Friday 25 October 2013

“The people are the same but the trees have grown.”

On Tuesday I conducted the funeral of one of the saints from Rodbourne Road chapel. I’ll call her Joan. Joan was a lady in her 90s who was a real character. She was housebound due to arthritis. But she managed to remain in the same home she’d lived in for all her married life (almost 70 years) and beyond (following her husband’s death in 2008.)

Although unable to leave her house Joan had the benefit of wonderful neighbours who called in every day, did her shopping and checked up on her. And although her family had moved from Swindon a number of years ago she received weekly visits from her sons and her grandchildren as well as daily phone calls.

A couple of weeks ago Joan’s next door neighbour noticed that the light wasn’t on in the kitchen when he got up for work around 6.30am. Joan was always an early riser (from her time in service she told me) so if her kitchen light wasn’t on that was a concern. The neighbour (I’ll call him Archie) was concerned and let himself in to Joan’s house. He went upstairs and found that Joan had died in her sleep.

After the funeral I was sat with Archie in the pub where the reception was held. Archie is a no nonsense Scot. If you are a fan of the Archers on BBC Radio 4 and can think of the way the character “Jazzer” speaks, then that is Archie.

Archie spoke to me about Joan at length. “She’s the gran I never had.” I know how much Archie and his wife had done for Joan over the years. But I’d not appreciated how much Archie valued having Joan there for him.

I don’t know Archie’s background but I sense he was a bit of a handful at school. He told me how he'd left school at 15 as he’d had enough of it.

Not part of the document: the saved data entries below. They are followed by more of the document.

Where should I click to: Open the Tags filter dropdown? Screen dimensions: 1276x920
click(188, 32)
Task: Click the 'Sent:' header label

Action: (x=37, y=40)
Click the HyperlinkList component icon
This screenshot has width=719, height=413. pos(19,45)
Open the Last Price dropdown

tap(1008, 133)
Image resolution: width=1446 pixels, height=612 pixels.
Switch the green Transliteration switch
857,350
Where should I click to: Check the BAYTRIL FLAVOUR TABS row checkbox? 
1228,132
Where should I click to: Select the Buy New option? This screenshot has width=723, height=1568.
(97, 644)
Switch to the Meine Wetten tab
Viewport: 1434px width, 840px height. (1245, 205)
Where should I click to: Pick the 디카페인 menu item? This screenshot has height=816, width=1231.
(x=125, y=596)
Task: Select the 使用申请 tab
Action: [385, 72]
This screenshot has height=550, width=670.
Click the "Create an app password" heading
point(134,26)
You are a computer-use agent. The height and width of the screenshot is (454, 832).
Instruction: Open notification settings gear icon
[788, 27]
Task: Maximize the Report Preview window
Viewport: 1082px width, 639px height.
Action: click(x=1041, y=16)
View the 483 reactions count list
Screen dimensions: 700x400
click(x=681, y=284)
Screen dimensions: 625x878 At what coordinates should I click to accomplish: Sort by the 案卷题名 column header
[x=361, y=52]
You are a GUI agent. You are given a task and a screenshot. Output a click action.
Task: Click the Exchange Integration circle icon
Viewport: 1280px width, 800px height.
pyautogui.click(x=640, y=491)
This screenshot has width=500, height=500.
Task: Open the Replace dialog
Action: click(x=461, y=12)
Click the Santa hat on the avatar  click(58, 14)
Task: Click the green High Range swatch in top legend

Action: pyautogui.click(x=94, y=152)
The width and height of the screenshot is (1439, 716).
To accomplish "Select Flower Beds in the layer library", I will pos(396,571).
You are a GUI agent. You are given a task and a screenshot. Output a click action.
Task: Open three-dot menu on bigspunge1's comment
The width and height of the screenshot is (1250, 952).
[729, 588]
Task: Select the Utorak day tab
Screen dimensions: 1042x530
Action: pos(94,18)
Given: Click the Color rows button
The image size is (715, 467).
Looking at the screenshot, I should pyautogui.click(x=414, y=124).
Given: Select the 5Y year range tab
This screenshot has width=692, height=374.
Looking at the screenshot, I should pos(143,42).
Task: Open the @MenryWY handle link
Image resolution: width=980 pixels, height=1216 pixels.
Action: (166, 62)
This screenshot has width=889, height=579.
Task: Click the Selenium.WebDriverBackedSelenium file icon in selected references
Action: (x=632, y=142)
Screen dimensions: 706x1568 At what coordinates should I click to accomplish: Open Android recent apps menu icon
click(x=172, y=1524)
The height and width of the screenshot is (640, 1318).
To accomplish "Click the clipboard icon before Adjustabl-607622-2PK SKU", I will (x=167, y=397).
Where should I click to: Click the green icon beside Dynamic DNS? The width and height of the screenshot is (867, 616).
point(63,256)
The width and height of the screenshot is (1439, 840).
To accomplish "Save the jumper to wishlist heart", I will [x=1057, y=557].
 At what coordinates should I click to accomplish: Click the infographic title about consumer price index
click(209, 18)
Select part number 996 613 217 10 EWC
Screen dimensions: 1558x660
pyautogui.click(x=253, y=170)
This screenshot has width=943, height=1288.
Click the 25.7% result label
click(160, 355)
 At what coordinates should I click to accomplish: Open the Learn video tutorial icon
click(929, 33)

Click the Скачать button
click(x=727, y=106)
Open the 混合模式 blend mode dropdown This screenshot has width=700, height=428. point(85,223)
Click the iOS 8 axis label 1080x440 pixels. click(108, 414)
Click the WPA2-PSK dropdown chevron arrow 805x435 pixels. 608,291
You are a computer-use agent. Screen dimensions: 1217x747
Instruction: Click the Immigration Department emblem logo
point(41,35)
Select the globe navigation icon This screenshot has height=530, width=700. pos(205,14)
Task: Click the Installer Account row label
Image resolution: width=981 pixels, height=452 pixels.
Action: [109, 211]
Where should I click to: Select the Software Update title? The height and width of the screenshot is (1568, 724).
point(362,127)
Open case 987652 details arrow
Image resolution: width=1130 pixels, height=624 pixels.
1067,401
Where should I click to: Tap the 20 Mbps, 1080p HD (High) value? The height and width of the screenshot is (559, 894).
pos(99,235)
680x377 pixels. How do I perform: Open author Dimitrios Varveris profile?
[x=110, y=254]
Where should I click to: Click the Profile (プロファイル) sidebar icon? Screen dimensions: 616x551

Out of the blue Archie asked me if I’d ever visited Arnos Vale cemetery in Bristol. At first this seemed a slightly odd choice of topic. But then again we had both been at a funeral! “Och it’s great Dave. I love visiting cemeteries me and looking at the grave stones and trying to imagine the people.” And Archie told me a lot about Arnos Vale http://en.wikipedia.org/wiki/Arnos_Vale_Cemetery

We then proceeded to have one of those life the universe and everything conversations that I enjoy and which people still like to have with a minister from time to time. Archie had had a couple of beers that no doubt enabled to start talking in this way. But it was a good chat.

We started to look at photos of Joan as a younger woman. And Archie said something I often think myself. “Dave. How is it that when we haven’t known a person when they are young and only know them when they are older, we wouldn’t recognise them in a younger photo? Yet if we have grown up with them we always recognise them?”

Archie’s comment sounds a bit odd. But I know exactly what he means.

But he then went on to say something I found very thought provoking. He explained how he visits his home town in Scotland from time to time. He sees people he’s not seen for years but somehow they don’t alter. “The only difference is Dave that the trees have grown. The people are the same but the trees have grown.”

And I think Archie seems to have hit on something there. Mostly people remain the same that is their personality remains the same (even if they are physically older). So we still relate to them even if they look older. “The people are the same but the trees have grown.”

The village I grew up in in South Wales, sums that up really. My parents are physically older and no doubt to people who haven’t seen them for a while they look older. But to me they seem the same. Yet a look out of the window of their house reminds me of the changes. The trees on the hillside opposite their house are grown. The woodland is much denser than when I lived there.

As I write this I am 50 years and 2 days old. 50 is a landmark I suppose. And 100 years ago I would have been an old man. (No comments please!) After all my great grandfather died in his early 50s. But I don’t feel old. At times I barely feel as if I’m an adult!

“The people are the same but the trees have grown.”

Don’t get me wrong. In many ways I am different to the 18 year old, the 30 year old and the 40 year old. I think there is a certain maturity now. But still a wonderful immaturity too!